[Stored data entries]
--- START ---

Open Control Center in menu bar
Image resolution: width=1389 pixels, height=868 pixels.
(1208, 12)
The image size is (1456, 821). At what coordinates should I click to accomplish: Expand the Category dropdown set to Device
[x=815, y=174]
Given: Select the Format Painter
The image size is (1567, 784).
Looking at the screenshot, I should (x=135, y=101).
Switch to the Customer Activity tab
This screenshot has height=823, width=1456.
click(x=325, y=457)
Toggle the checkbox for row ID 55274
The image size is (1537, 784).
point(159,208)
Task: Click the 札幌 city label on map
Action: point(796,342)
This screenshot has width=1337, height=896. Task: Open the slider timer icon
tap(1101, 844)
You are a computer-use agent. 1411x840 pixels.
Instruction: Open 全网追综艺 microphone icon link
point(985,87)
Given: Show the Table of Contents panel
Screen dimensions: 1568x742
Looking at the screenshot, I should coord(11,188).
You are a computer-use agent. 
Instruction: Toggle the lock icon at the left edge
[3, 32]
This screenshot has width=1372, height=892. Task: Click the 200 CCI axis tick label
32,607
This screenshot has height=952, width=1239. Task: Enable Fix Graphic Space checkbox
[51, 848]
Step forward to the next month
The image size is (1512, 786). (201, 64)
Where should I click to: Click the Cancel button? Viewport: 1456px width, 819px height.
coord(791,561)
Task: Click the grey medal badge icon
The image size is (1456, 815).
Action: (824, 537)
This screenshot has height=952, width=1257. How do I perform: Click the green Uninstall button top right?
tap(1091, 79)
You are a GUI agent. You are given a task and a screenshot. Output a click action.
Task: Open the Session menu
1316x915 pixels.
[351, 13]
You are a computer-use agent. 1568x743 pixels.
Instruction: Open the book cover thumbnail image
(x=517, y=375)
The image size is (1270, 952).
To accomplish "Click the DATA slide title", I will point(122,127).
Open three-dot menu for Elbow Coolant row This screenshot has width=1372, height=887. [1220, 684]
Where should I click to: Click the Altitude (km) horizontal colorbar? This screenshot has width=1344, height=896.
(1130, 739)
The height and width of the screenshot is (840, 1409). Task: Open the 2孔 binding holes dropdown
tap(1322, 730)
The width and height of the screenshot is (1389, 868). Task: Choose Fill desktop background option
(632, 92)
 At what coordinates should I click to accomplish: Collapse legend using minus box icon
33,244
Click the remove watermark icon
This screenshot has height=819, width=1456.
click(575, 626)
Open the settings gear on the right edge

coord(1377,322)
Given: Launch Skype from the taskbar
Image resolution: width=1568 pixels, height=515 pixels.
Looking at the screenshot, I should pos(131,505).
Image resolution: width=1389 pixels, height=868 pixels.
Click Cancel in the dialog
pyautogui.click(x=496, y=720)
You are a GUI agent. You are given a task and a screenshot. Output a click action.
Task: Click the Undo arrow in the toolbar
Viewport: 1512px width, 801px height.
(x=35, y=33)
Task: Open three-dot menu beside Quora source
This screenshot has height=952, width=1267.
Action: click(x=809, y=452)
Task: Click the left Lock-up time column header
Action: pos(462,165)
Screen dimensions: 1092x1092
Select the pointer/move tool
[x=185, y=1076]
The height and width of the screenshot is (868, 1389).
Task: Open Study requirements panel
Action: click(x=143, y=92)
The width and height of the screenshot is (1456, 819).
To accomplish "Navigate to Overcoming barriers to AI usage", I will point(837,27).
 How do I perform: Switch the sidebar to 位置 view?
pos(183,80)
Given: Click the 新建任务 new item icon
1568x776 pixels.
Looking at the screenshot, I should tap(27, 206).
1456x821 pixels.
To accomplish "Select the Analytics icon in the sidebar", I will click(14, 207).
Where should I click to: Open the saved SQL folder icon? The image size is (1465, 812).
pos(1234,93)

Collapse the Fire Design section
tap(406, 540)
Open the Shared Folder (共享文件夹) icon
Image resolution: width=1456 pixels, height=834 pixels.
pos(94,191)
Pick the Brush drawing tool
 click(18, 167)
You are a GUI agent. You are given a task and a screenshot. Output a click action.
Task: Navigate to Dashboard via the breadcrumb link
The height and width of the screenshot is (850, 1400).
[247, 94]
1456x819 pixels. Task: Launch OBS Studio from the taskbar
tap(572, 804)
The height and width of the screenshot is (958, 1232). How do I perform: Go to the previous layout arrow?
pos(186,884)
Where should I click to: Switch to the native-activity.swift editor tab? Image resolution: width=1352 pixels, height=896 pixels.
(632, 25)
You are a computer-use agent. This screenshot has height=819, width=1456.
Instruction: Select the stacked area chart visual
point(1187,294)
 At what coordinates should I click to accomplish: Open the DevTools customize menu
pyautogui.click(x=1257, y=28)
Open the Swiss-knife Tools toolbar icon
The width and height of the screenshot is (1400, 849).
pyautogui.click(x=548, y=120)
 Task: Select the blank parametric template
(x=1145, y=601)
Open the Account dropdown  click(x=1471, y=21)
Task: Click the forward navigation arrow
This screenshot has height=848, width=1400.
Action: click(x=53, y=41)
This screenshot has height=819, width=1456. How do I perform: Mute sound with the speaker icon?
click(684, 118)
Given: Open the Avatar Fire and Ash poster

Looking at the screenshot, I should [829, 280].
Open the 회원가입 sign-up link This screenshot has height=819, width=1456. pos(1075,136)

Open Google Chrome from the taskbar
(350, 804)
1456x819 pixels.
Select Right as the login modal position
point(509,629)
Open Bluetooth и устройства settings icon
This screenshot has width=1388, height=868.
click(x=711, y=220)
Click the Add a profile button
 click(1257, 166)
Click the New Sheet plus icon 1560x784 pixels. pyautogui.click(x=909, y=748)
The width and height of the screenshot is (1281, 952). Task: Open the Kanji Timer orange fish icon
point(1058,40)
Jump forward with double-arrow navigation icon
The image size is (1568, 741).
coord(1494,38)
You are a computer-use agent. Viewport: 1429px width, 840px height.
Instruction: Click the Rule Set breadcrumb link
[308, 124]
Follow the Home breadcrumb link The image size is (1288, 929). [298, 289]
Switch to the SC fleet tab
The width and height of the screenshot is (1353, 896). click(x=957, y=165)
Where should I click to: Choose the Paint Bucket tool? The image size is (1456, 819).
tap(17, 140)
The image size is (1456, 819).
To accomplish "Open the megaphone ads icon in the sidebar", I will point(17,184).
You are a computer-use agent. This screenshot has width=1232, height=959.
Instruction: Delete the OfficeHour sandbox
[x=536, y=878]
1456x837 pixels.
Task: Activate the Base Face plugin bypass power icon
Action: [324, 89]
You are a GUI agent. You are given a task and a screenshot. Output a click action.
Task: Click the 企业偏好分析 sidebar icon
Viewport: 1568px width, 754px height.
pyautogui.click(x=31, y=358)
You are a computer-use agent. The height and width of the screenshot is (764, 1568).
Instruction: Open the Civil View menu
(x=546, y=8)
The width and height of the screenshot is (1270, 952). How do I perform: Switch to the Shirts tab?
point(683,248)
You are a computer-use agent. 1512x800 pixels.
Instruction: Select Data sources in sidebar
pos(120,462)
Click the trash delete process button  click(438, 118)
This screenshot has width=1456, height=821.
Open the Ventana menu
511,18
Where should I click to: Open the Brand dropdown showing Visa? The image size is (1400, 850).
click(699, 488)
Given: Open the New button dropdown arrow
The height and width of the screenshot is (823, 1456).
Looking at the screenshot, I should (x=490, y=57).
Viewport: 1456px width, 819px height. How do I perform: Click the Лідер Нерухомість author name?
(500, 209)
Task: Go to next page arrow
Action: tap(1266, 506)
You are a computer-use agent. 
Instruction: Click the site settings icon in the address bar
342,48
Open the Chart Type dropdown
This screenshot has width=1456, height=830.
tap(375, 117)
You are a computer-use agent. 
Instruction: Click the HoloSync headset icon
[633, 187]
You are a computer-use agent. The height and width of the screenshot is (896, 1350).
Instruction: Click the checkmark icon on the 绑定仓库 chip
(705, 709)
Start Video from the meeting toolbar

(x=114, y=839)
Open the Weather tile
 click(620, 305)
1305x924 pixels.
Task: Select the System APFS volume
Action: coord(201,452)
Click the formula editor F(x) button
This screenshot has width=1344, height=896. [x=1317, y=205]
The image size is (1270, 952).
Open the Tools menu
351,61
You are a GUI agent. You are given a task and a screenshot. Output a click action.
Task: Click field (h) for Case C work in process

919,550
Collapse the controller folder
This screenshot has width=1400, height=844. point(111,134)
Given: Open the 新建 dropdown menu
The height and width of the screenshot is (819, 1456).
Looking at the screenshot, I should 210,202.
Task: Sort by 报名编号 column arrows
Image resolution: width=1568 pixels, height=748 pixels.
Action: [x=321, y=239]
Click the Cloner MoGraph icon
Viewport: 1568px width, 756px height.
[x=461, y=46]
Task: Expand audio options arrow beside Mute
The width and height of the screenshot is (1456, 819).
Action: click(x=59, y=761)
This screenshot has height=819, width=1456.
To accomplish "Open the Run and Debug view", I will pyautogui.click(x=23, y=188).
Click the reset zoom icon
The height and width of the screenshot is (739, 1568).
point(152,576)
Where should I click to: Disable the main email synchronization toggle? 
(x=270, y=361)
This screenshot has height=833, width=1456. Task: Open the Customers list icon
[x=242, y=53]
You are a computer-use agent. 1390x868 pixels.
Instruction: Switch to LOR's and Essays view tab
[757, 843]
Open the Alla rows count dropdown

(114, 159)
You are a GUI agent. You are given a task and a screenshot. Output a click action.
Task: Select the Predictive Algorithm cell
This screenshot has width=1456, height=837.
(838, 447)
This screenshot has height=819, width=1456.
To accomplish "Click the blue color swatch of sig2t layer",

--- END ---

In the data above, how many lines contain the word "Navigate"? Only the number is wanted.

[RESULT] 2